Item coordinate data
..............................

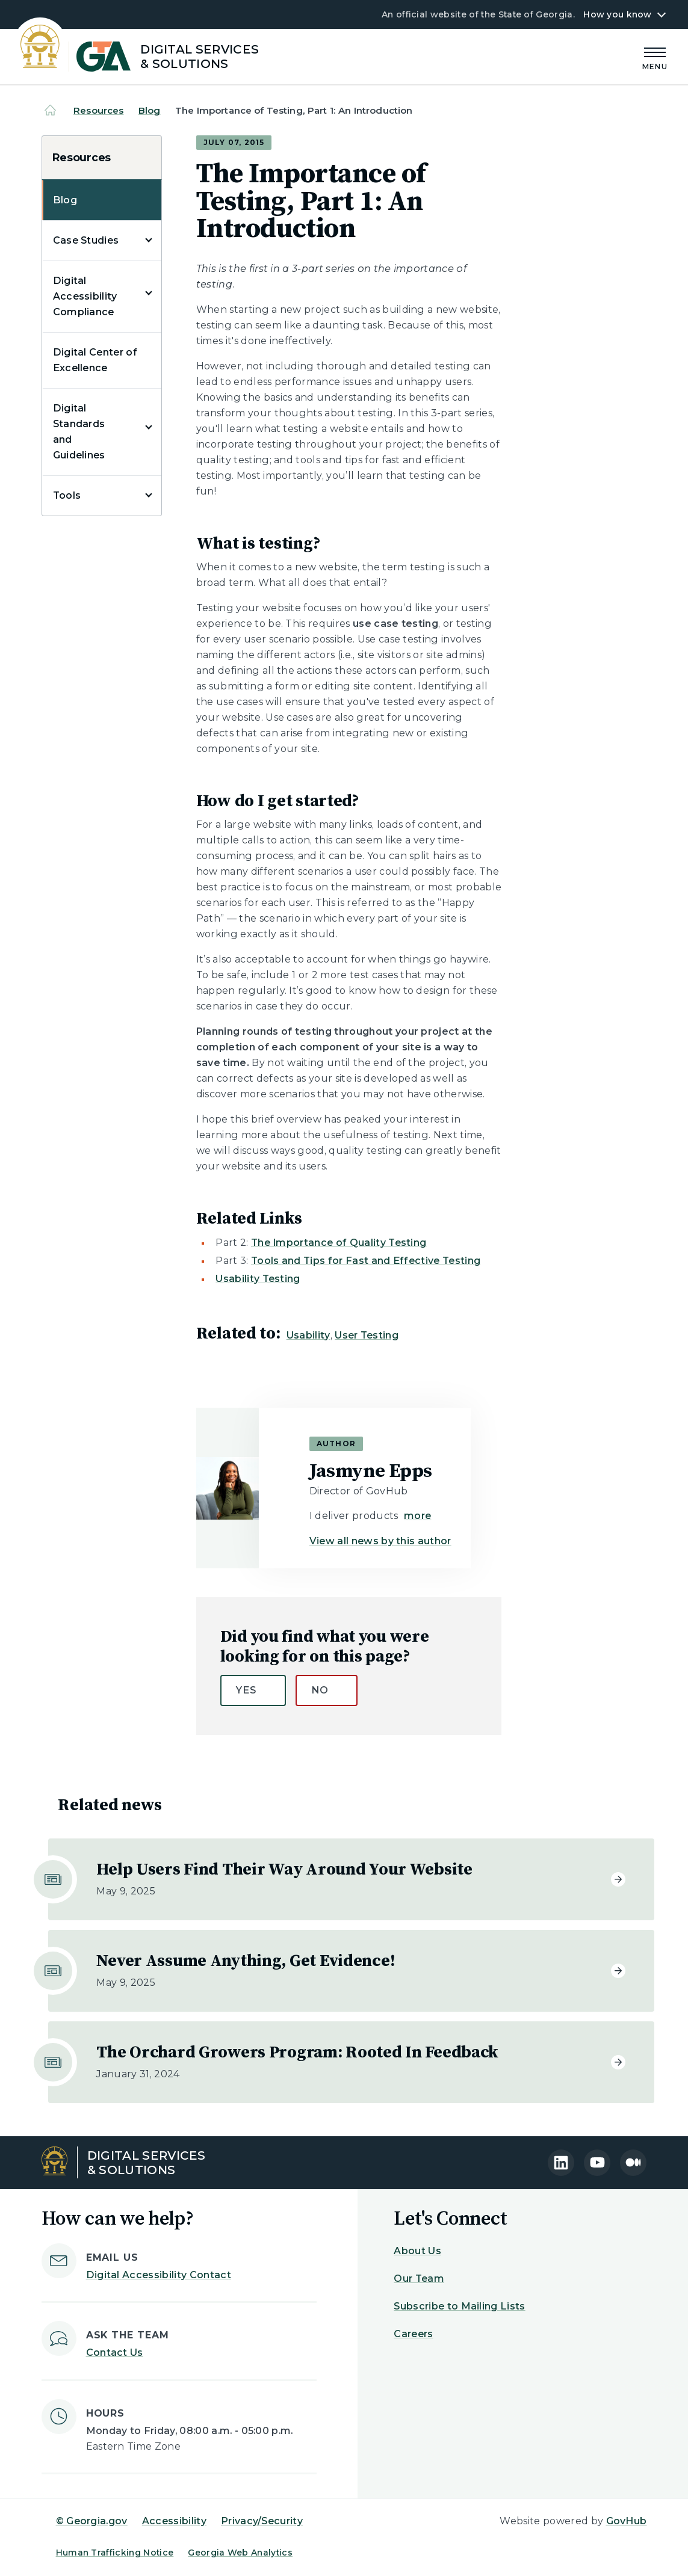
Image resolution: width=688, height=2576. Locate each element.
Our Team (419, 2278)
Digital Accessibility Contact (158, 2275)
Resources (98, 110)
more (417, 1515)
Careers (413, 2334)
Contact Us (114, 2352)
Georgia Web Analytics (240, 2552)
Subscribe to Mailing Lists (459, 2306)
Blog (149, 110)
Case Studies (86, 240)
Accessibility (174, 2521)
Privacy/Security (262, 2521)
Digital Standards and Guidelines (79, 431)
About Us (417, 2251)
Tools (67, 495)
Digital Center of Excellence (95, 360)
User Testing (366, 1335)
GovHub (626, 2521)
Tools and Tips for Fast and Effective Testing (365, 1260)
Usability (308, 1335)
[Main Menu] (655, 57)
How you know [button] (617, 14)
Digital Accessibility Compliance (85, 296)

..............................

What to produce: Reproduce the listing with each occurrence of "Digital" swapped for "Online", leaving everything else unchanged. Omit the picture from your output.

Result for this task:
Image resolution: width=688, height=2576. Locate each element.
Our Team (419, 2278)
Online Accessibility Contact (158, 2275)
Resources (98, 110)
more (417, 1515)
Careers (413, 2334)
Contact Us (114, 2352)
Georgia Web Analytics (240, 2552)
Subscribe to Mailing Lists (459, 2306)
Blog (149, 110)
Case Studies (86, 240)
Accessibility (174, 2521)
Privacy/Security (262, 2521)
Online Standards and Guidelines (79, 431)
About Us (417, 2251)
Tools (67, 495)
Online Center of Excellence (95, 360)
User Testing (366, 1335)
GovHub (626, 2521)
Tools and Tips for Fast and Effective Testing (365, 1260)
Usability (308, 1335)
[Main Menu] (655, 57)
How you know [button] (617, 14)
Online Accessibility Compliance (85, 296)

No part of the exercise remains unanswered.